La represión es un mecanismo del cual se sirve una persona o entidad para rechazar representaciones, ideas, pensamientos, recuerdos o deseos, y en el contexto político implica castigar un comportamiento que no se ajusta a las directrices de quien está en el poder. Cuba es un ejemplo clásico, sin desconocer a otro país que como Venezuela, avanza o más bien retrocede por el mismo camino hacia un insondable abismo.

Quienes soñaron con una Cuba sanada de ese cáncer letal, después de la visita del expresidente Obama a la isla, estaban equivocados. Creer que el cubano podría salir a las calles a reclamar una libertad esquiva, sin la coerción de unas autoridades proclives a la crueldad y la barbarie, resultó una falacia o tanto como un espejismo en ese desierto estéril llamado socialismo.

Ese proceder ruin del régimen castrista no ha cambiado en nada.
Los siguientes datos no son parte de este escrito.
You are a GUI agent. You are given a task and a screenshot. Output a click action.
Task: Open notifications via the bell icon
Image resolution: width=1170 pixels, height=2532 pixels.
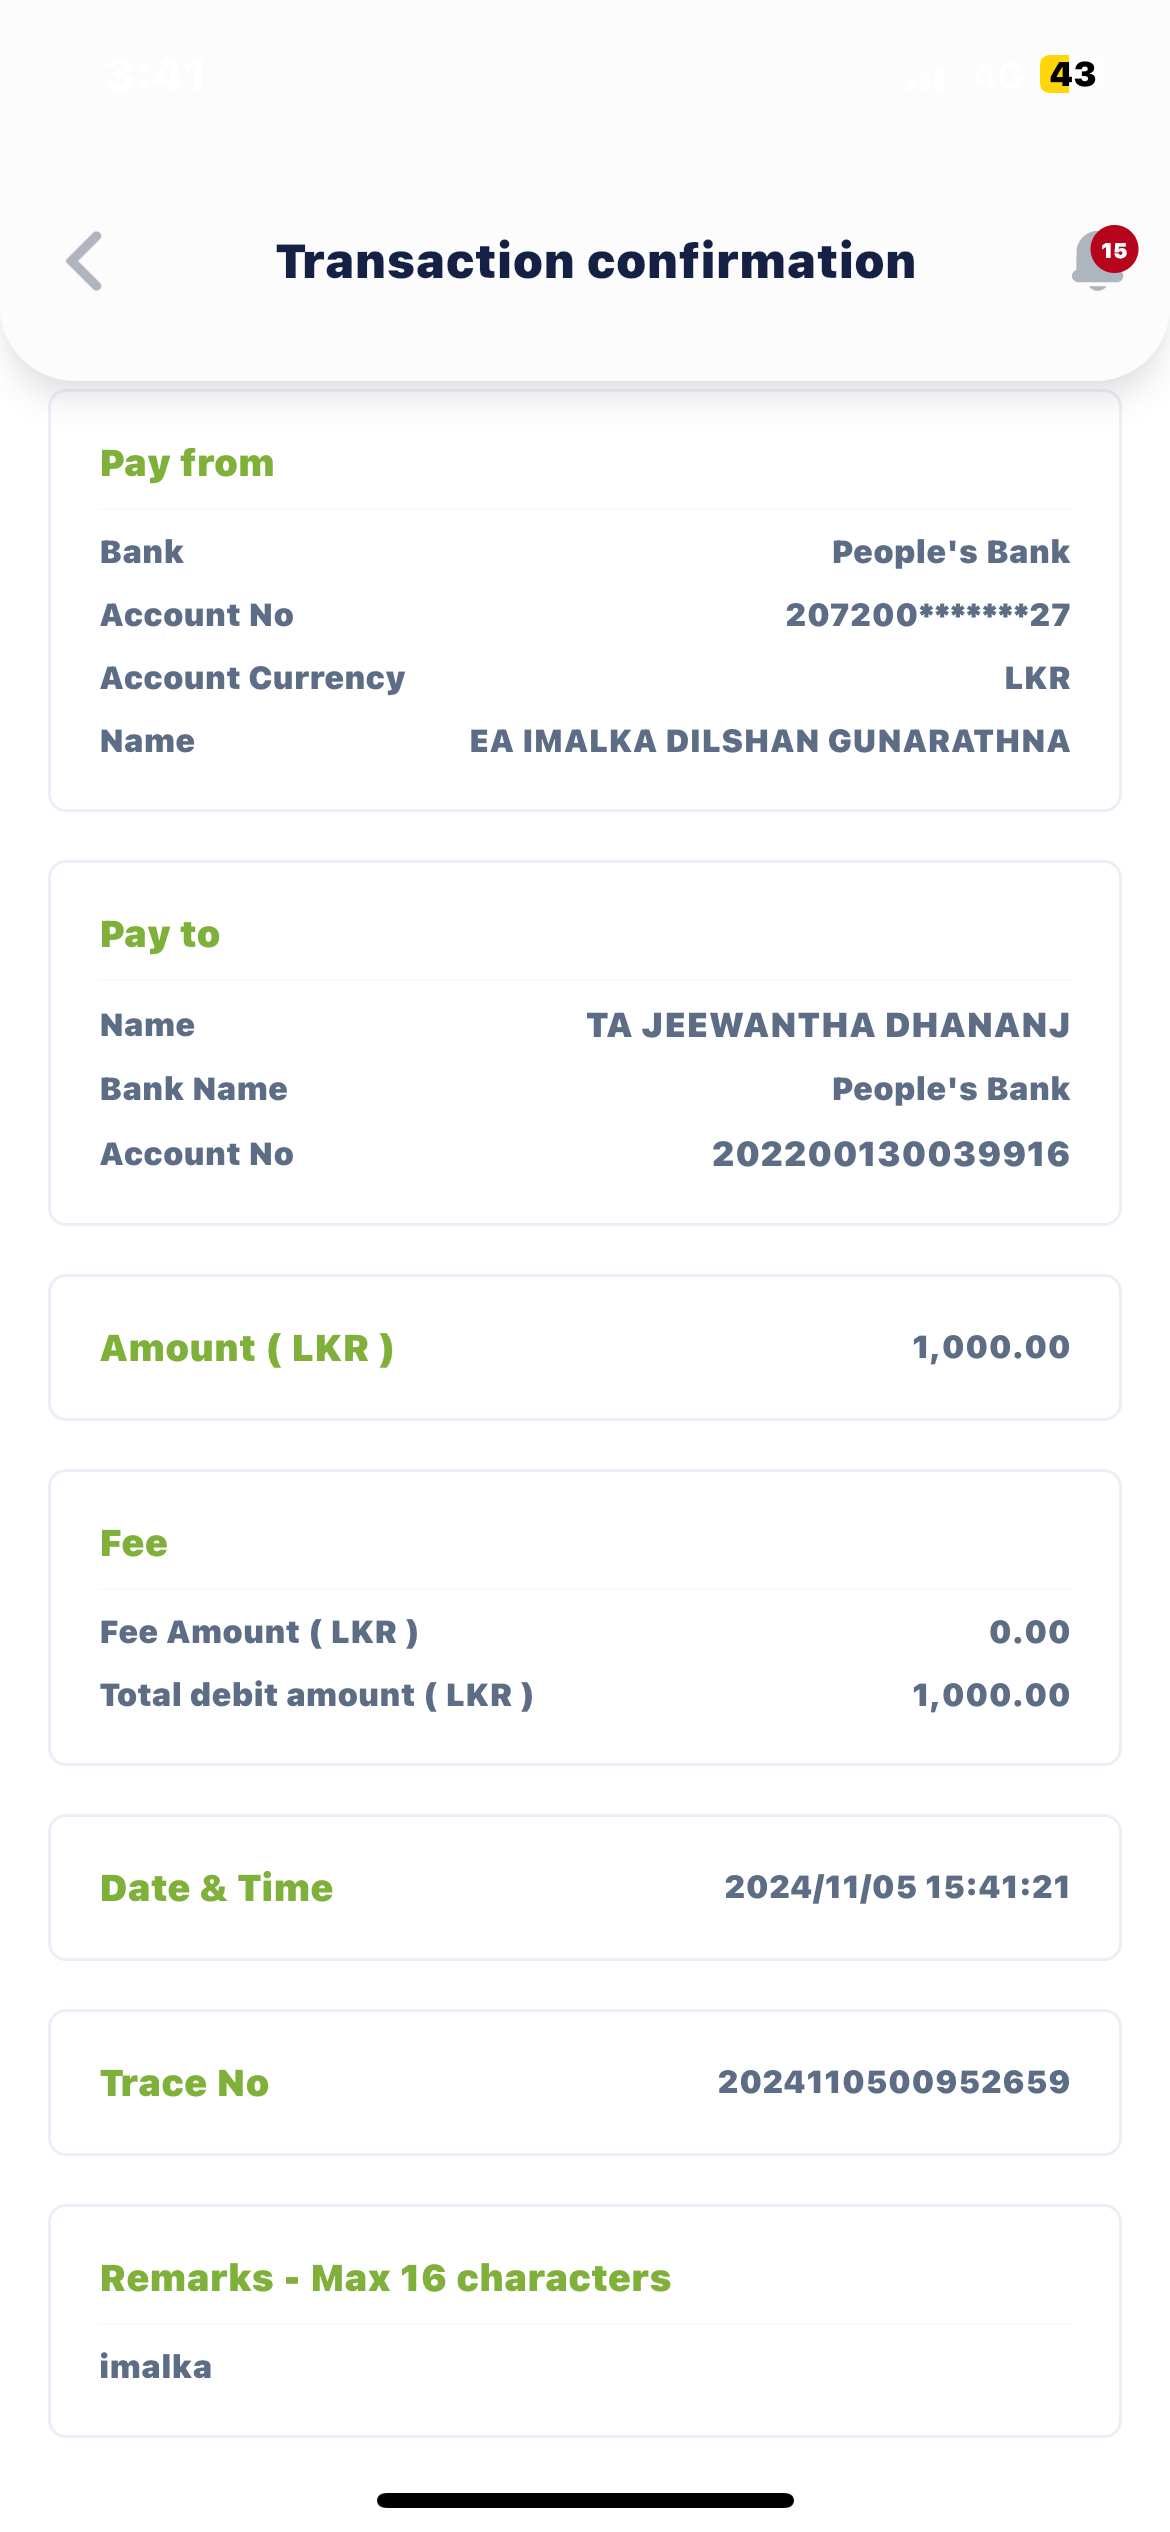click(1094, 265)
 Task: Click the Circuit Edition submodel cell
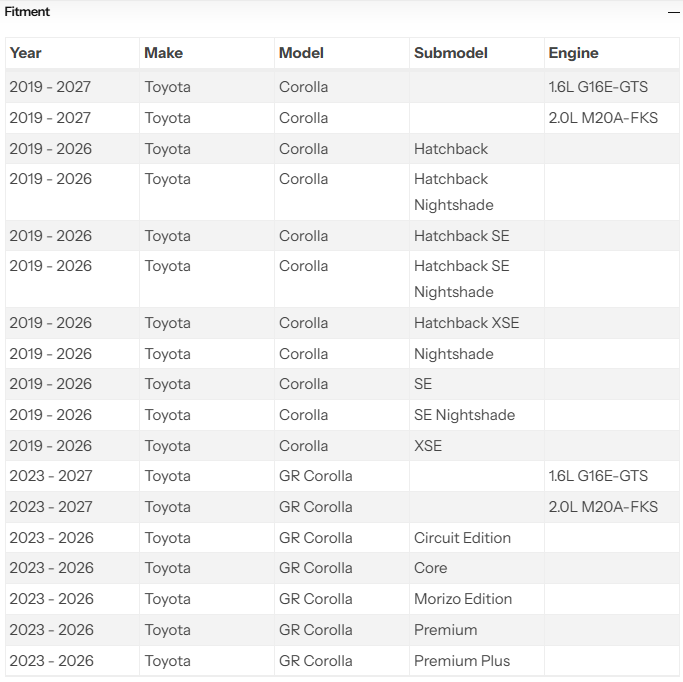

Peor aún, ha tomado un aliento que se siente en los escenarios cuyos protagonistas, todos ellos cubanos hastiados de la retórica de un gobierno pusilánime y mentiroso, elevan sus voces de protesta en procura del retorno de la democracia a los estamentos de poder en la isla.

La denuncia de la líder de las Damas de Blanco, Berta Soler, en relación al confinamiento de una de sus compañeras de lucha en un sanatorio-prisión, por su condición de portadora de VIH, deja un sabor amargo en el mundo libre, y evidencia la creciente represión en suelo cubano.

Saber que en estos momentos la activista Jaqueline Heredia se encuentra confinada en la cárcel de San José de las Lajas, en las afueras de La Habana, aislada en una sección para enfermos de tuberculosis, sin que esta valerosa mujer padezca esa enfermedad, es lo más parecido a imaginar, en estos tiempos, la dictadura rumana de Nicolae Ceaucescu.

Aquellos eran tiempos de golpes, descargas eléctricas, ejecuciones, inmovilización en posturas incómodas, comida insuficiente y abusos sexuales como parte de una lista de formas de tortura que empleaban los oficiales de la Securitate, además del famoso experimento Pitesti, que consistía en reeducar a los enemigos del comunismo a base de torturarlos para que ellos, a su vez, torturaran a sus compañeros.

Si no es una forma de tortura mantener por más de un año en prisión a una mujer cuyos días podrían estar contados debido a la enfermedad que padece, entonces ¿cómo podríamos denominar lo que el régimen está haciendo con Jaqueline Heredia? Soler está convencida de que el castrismo quiere menguar el movimiento femenino que preside llevando a prisión, en condiciones ominosas, una a una, o en pequeños grupos, a quienes conforman esa organización disidente.

Entretanto, el cubano sigue imaginando una nación libre de su mayor enemigo: el socialismo, y anhelando gozar de unas libertades que a base de represión parecen cada día más inalcanzables.